§ EXERCISE
What is printed must match, line for line, the records from their first line through the line containing "Task: Show the artwork viewer pane button", with pictures left out.

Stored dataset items
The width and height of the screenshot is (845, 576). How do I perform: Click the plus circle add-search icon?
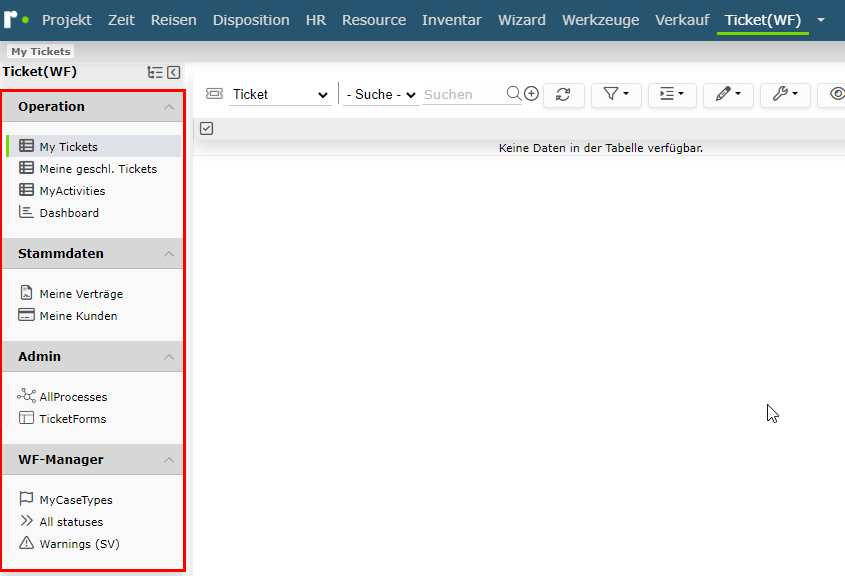(531, 94)
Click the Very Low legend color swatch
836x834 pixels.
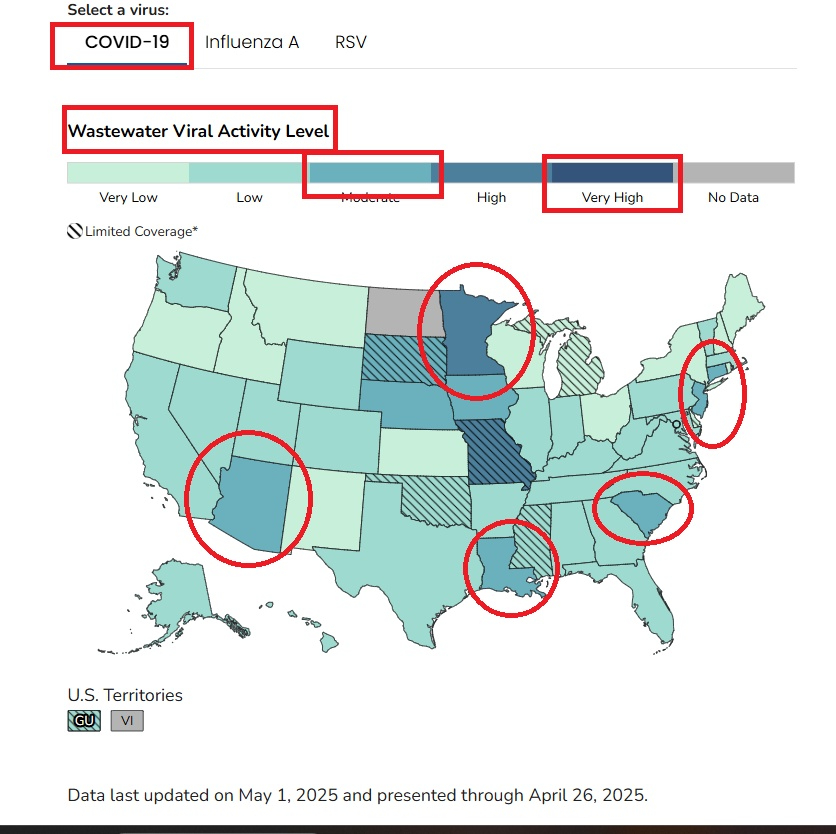click(128, 173)
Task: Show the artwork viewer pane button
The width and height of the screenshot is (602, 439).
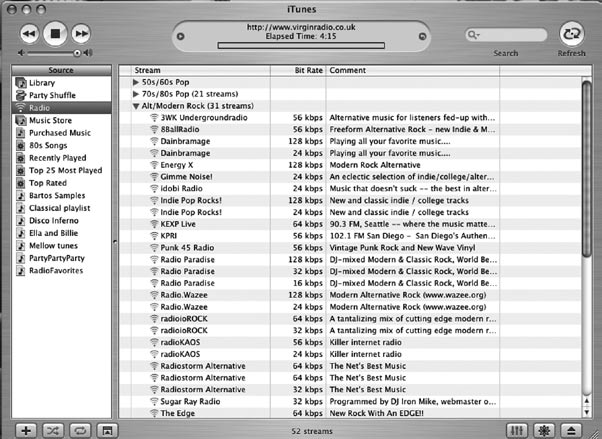Action: 106,429
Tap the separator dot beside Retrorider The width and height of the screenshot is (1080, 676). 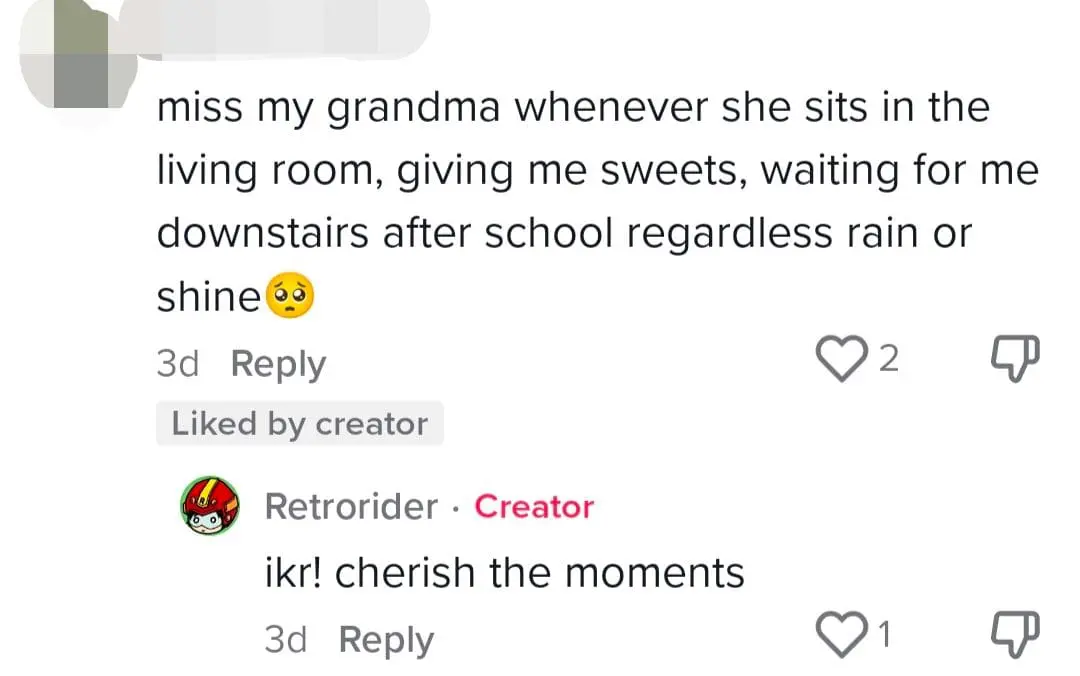[x=456, y=508]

§ SOLUTION TO THE EXERCISE
The width and height of the screenshot is (845, 576). How do I perform: Click the plus circle add-search icon?
(531, 94)
Click the Very Low legend color swatch
836x834 pixels.
click(128, 173)
Task: Show the artwork viewer pane button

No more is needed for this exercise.